|
Young Brunette Girl On The Wooden Chair In Transparent Bodysuit
|
Most insulators (or dielectric materials) are held together by ionic bonds. Thus, these materials do not have free conduction electrons, and the bonding electrons reflect only a small fraction of the incident wave. The remaining frequencies (or wavelengths) are free to propagate (or be transmitted). This class of materials includes all ceramics and glasses.
If a dielectric material does not include light-absorbent additive molecules (pigments, dyes, colorants), it is usually transparent to the spectrum of visible light. Color centers (or dye molecules, or "dopants") in a dielectric absorb a portion of the incoming light wave. The remaining frequencies (or wavelengths) are free to be reflected or transmitted. This is how colored glass is produced.
Most liquids and aqueous solutions are highly transparent. For example, water, cooking oil, rubbing alcohol, air, natural gas, are all clear. Absence of structural defects (voids, cracks, etc.) and molecular structure of most liquids are chiefly responsible for their excellent optical transmission. The ability of liquids to "heal" internal defects via viscous flow is one of the reasons why some fibrous materials (e.g. paper or fabric) increase their apparent transparency when wetted. The liquid fills up numerous voids making the material more structurally homogeneous.

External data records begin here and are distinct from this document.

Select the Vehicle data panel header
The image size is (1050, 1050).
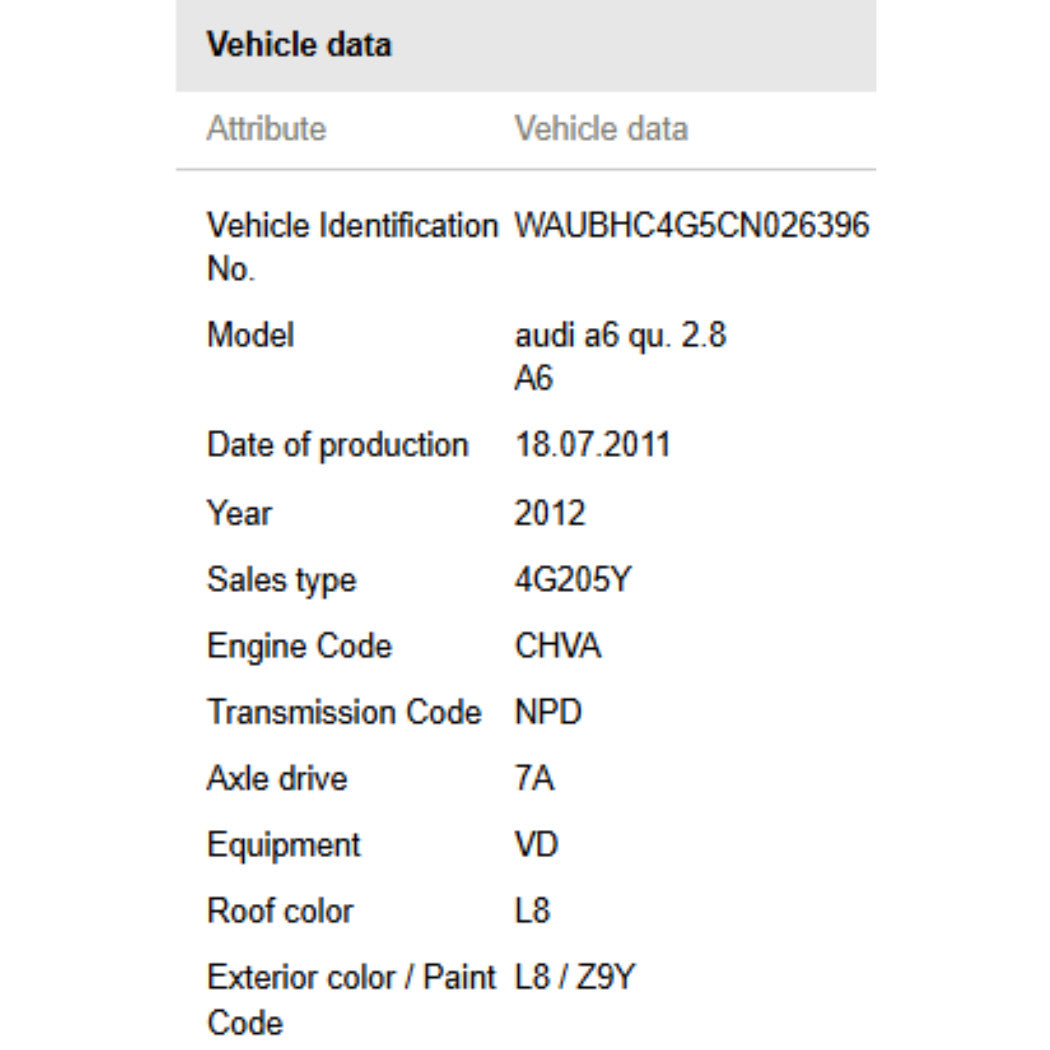tap(526, 46)
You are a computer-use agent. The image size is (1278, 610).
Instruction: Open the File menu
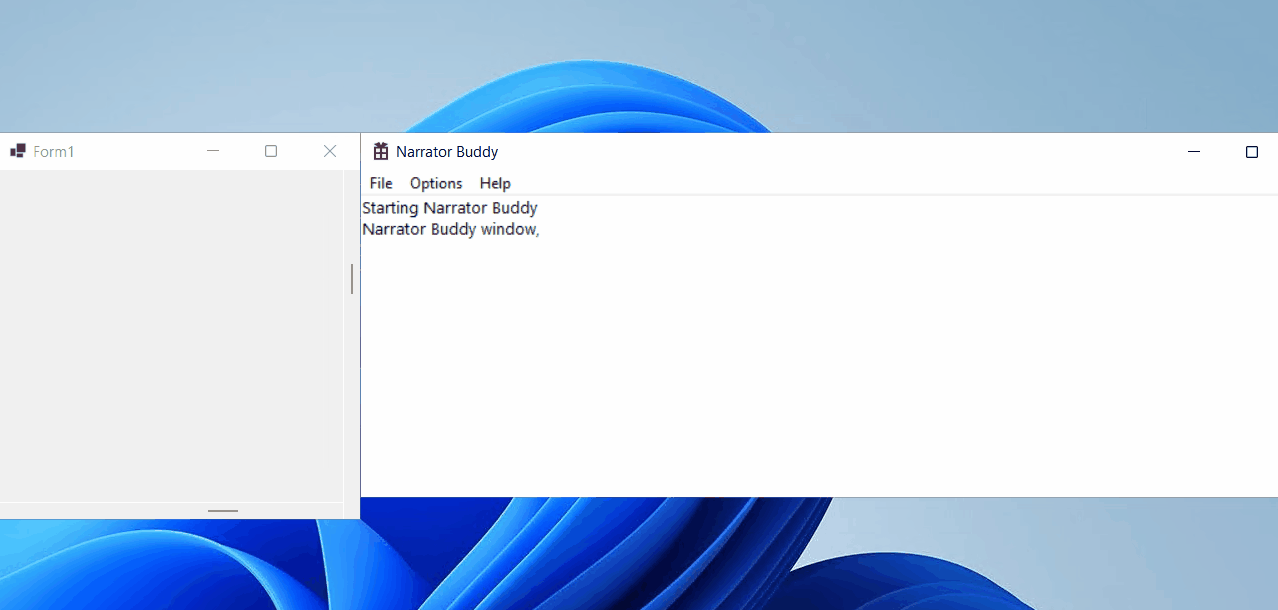380,183
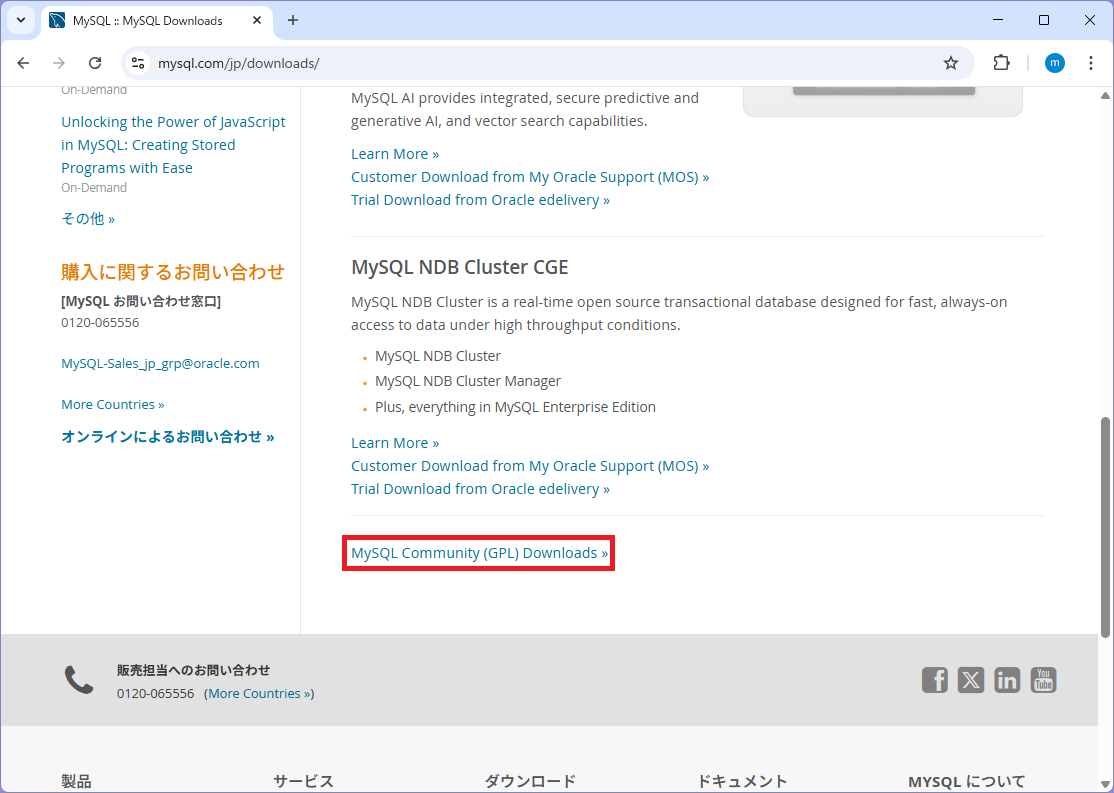Click the site information icon in the address bar
Image resolution: width=1114 pixels, height=793 pixels.
click(x=137, y=62)
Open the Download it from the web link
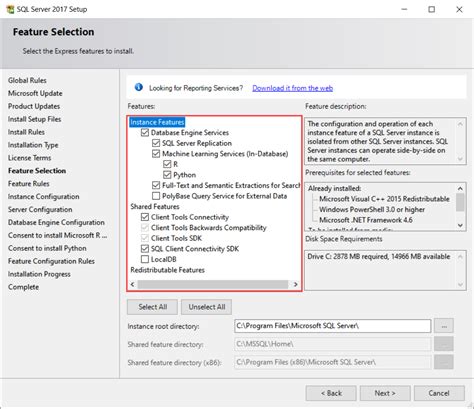 pyautogui.click(x=293, y=88)

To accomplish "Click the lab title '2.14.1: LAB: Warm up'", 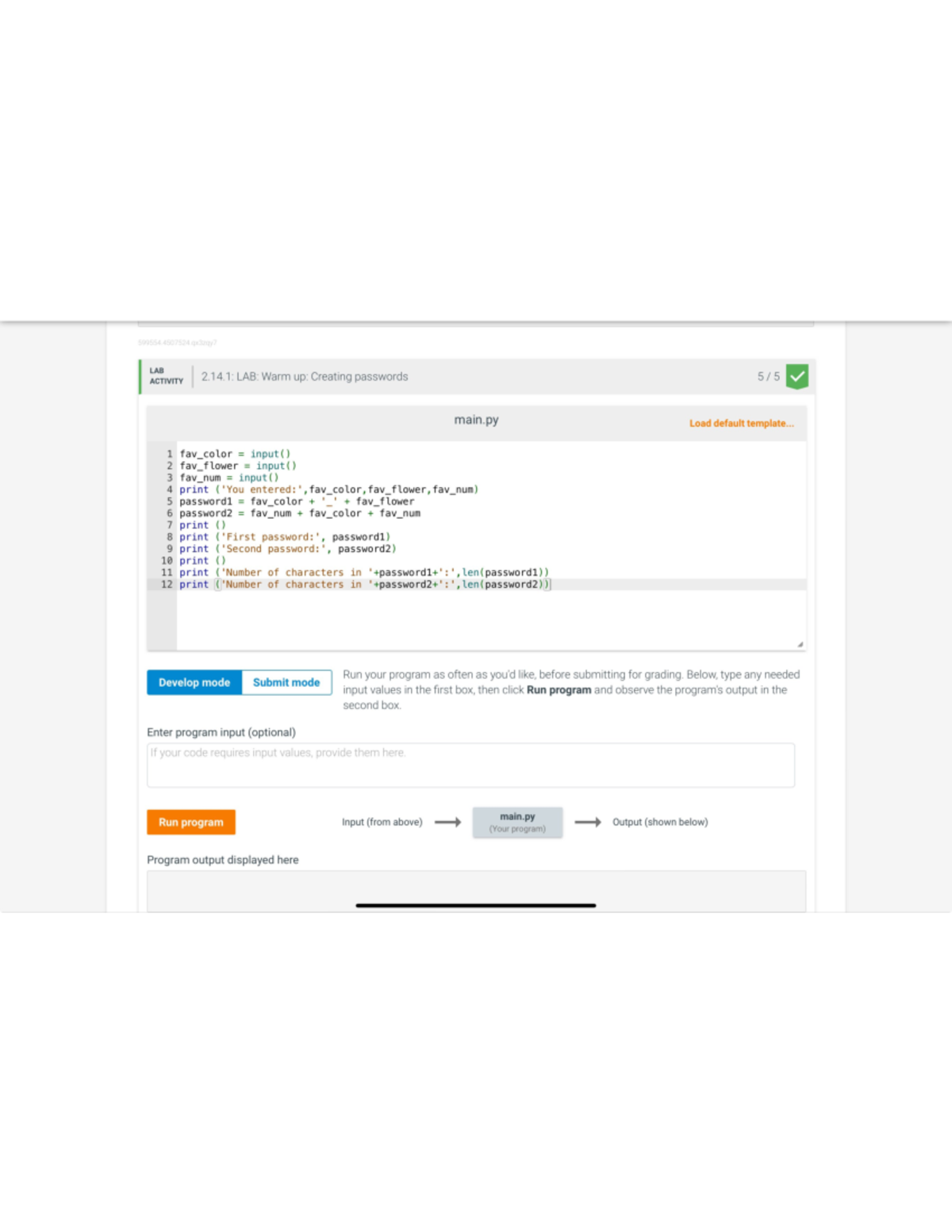I will tap(304, 376).
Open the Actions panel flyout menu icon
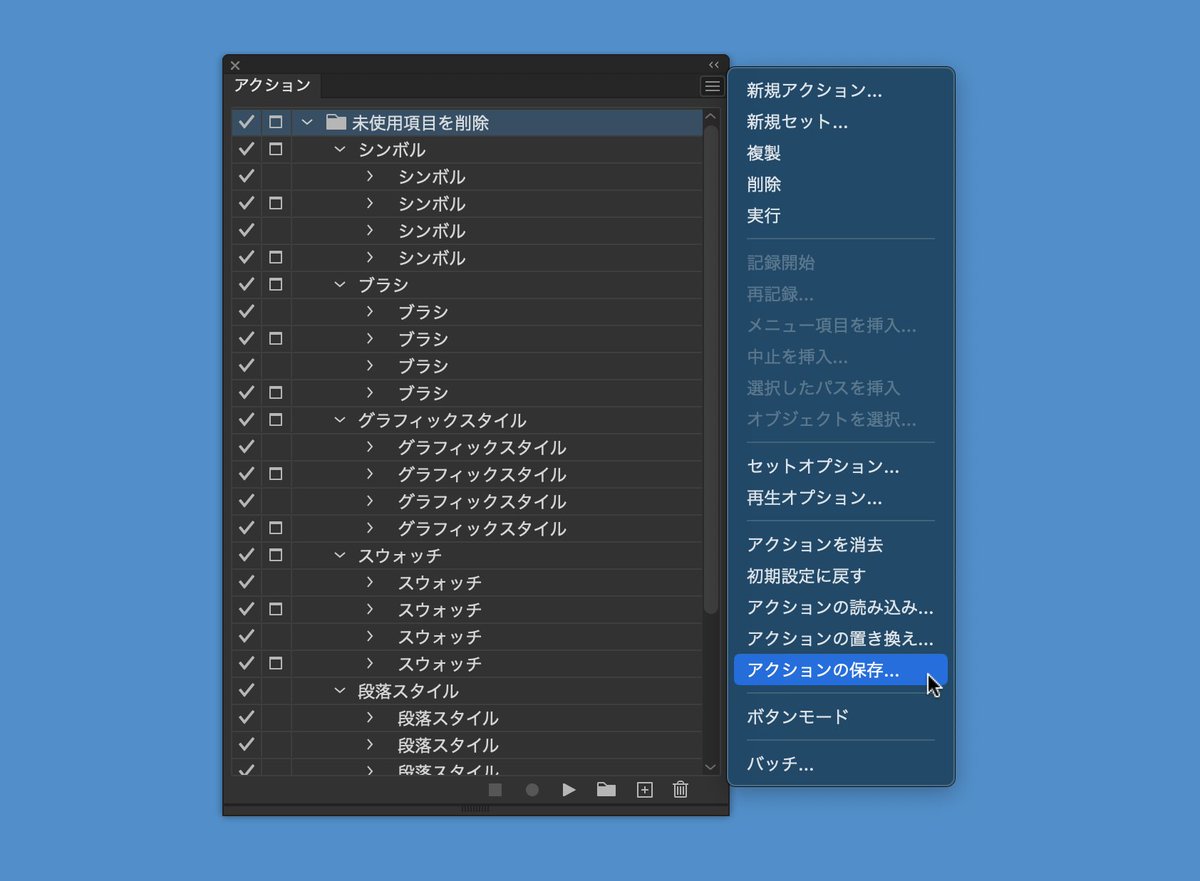This screenshot has width=1200, height=881. pyautogui.click(x=711, y=86)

Light scattering in an ideal defect-free crystalline (non-metallic) solid which provides no scattering centers for incoming lightwaves will be due primarily to any effects of anharmonicity within the ordered lattice. Lightwave transmission will be highly directional due to the typical anisotropy of crystalline substances, which includes their symmetry group and Bravais lattice. For example, the seven different crystalline forms of quartz silica (silicon dioxide, SiO2) are all clear, transparent materials.